To do | All lines holding the word "folder" should be located in the records and copied.
☆ ☆ ☆ ☆
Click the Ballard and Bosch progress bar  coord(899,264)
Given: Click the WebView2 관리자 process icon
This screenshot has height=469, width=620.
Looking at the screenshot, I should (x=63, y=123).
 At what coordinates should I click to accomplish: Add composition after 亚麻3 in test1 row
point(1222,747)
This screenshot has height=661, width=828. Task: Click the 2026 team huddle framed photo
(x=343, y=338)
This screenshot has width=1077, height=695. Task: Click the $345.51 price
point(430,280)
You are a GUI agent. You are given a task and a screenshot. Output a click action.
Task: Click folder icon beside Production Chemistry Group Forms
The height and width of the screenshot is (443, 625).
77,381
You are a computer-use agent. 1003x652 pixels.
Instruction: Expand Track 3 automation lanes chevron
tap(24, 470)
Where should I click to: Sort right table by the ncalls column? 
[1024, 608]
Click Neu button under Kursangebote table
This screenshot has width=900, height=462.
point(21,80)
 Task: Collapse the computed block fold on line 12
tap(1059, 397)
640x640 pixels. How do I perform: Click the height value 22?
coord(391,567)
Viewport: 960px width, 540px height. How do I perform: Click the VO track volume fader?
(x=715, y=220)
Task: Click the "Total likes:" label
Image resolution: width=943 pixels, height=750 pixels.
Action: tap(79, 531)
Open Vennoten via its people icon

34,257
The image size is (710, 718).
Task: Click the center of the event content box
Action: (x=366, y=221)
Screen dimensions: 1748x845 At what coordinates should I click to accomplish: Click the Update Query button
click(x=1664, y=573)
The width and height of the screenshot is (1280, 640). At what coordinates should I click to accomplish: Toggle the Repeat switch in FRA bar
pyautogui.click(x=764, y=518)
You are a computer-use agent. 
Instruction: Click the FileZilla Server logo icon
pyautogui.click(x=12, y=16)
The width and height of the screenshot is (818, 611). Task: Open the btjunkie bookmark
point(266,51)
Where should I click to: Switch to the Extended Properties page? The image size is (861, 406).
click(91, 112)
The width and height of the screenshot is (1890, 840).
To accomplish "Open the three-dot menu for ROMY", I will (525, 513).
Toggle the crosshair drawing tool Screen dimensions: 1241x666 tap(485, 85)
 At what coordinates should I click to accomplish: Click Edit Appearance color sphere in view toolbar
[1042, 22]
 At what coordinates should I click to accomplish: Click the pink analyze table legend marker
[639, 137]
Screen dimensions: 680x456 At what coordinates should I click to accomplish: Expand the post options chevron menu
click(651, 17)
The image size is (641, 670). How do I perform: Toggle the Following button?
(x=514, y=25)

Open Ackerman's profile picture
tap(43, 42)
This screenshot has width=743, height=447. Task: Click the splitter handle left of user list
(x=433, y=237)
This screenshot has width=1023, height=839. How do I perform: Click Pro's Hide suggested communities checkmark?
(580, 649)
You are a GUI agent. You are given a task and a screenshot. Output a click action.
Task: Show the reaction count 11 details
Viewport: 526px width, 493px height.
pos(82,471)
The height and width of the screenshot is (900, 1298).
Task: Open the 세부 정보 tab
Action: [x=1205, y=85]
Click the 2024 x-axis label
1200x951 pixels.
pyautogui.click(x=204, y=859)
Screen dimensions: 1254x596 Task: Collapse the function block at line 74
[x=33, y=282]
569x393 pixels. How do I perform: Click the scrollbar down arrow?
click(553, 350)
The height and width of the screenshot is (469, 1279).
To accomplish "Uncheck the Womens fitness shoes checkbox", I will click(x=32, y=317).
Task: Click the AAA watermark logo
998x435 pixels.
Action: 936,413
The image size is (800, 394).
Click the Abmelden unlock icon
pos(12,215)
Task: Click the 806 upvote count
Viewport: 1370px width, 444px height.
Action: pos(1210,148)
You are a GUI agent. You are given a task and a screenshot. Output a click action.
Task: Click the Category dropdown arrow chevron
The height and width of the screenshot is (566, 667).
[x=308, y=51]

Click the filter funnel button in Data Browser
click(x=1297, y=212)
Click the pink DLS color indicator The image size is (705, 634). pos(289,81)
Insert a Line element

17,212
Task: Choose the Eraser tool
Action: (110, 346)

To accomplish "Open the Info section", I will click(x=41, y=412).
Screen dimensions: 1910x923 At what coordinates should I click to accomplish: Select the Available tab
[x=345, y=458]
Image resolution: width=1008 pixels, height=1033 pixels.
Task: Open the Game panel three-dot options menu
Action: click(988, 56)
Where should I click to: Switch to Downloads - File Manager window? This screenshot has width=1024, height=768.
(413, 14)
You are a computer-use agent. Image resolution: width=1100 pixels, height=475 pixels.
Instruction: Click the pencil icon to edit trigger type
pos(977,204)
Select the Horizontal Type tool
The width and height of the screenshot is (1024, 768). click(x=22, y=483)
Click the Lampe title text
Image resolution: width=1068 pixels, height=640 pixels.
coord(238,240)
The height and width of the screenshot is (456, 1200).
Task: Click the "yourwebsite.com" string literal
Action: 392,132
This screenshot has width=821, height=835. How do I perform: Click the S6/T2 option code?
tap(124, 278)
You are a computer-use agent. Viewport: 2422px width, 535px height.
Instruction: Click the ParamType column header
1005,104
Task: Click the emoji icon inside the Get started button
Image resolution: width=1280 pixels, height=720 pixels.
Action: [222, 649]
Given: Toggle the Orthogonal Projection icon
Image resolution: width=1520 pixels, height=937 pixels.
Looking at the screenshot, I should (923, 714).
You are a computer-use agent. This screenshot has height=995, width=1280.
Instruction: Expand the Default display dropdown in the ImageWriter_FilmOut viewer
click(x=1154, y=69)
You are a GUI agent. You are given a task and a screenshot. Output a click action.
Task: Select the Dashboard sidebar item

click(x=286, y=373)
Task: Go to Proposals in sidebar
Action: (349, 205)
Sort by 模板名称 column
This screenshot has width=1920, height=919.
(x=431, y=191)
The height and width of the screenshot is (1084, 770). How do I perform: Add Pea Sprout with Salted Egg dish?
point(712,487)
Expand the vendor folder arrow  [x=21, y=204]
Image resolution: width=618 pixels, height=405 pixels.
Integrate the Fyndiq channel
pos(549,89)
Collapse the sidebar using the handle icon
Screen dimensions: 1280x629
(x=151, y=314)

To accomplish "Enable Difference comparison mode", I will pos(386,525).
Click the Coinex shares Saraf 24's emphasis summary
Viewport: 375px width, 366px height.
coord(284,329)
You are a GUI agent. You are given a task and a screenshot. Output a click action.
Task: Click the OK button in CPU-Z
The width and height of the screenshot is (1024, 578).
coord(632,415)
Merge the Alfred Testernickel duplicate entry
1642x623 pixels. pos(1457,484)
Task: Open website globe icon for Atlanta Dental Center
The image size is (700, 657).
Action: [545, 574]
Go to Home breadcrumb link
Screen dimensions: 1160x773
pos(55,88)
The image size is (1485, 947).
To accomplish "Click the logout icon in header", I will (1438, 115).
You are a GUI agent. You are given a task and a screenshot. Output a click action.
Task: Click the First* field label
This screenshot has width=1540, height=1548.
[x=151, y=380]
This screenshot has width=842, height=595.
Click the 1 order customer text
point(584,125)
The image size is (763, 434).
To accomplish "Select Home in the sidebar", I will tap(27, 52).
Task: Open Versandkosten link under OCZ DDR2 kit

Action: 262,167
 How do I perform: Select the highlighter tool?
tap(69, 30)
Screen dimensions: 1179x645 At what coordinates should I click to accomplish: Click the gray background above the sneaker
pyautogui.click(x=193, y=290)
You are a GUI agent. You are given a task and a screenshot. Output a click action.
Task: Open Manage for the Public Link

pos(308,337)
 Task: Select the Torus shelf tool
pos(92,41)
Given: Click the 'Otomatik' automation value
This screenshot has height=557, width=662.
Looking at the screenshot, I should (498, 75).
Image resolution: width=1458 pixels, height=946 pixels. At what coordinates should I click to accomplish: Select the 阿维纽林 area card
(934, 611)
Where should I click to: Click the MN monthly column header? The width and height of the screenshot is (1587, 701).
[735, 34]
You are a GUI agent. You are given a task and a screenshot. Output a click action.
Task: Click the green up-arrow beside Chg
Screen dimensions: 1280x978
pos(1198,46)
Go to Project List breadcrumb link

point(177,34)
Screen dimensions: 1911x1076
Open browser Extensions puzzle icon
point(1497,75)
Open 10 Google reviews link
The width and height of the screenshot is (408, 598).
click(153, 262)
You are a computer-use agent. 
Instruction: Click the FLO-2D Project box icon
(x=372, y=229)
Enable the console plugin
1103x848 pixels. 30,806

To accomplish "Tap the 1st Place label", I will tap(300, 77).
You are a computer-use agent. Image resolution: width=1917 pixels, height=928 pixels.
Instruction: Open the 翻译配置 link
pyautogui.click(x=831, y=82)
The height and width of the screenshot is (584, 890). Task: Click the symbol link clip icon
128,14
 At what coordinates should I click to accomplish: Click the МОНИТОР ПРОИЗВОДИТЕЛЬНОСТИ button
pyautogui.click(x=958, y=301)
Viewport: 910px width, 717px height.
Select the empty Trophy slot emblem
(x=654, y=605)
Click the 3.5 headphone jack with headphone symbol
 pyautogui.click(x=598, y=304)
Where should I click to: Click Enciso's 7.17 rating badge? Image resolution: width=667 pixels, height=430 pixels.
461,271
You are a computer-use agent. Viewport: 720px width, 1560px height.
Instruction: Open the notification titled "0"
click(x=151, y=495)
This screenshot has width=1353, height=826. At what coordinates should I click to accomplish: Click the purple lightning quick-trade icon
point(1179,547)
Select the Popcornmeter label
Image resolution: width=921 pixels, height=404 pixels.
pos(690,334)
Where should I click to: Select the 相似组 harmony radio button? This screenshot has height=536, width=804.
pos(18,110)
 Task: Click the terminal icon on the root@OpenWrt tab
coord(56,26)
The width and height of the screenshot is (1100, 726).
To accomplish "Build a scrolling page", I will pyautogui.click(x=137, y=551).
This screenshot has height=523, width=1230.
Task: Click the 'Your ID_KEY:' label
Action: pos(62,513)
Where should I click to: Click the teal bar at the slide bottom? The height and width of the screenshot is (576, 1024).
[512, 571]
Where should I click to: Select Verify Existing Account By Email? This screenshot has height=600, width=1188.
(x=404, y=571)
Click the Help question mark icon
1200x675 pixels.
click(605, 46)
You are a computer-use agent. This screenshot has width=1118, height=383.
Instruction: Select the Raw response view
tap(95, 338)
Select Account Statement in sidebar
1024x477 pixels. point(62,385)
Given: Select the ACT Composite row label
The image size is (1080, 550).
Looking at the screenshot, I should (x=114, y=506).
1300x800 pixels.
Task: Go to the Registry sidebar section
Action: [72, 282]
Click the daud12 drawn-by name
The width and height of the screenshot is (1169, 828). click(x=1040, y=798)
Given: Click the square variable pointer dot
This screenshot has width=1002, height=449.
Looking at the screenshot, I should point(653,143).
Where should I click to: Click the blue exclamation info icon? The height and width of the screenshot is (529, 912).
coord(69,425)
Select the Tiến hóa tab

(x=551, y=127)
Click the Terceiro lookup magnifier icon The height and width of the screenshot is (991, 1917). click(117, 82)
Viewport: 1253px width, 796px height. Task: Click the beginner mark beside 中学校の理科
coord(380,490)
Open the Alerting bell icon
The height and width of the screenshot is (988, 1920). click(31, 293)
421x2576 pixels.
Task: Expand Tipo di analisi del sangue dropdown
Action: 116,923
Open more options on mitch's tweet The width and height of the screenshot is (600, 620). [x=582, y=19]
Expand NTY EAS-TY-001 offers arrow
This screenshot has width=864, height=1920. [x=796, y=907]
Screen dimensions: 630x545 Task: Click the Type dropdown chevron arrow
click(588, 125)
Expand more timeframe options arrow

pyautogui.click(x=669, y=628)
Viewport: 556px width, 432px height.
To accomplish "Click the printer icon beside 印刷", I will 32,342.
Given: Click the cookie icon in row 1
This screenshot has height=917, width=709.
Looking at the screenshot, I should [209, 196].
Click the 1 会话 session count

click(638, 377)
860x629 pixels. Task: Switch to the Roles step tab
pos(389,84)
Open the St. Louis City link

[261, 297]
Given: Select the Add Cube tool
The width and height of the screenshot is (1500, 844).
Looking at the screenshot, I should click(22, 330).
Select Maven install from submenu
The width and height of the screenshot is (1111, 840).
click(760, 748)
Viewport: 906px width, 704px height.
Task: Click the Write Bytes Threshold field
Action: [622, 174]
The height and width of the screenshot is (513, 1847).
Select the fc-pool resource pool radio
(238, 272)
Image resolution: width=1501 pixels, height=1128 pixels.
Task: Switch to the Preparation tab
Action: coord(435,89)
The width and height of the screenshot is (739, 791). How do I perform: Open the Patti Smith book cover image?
☆ ☆ ☆ ☆
Output below |
Task: Click folder icon beside Production Chemistry Group Forms
Expand the vendor folder arrow  [x=21, y=204]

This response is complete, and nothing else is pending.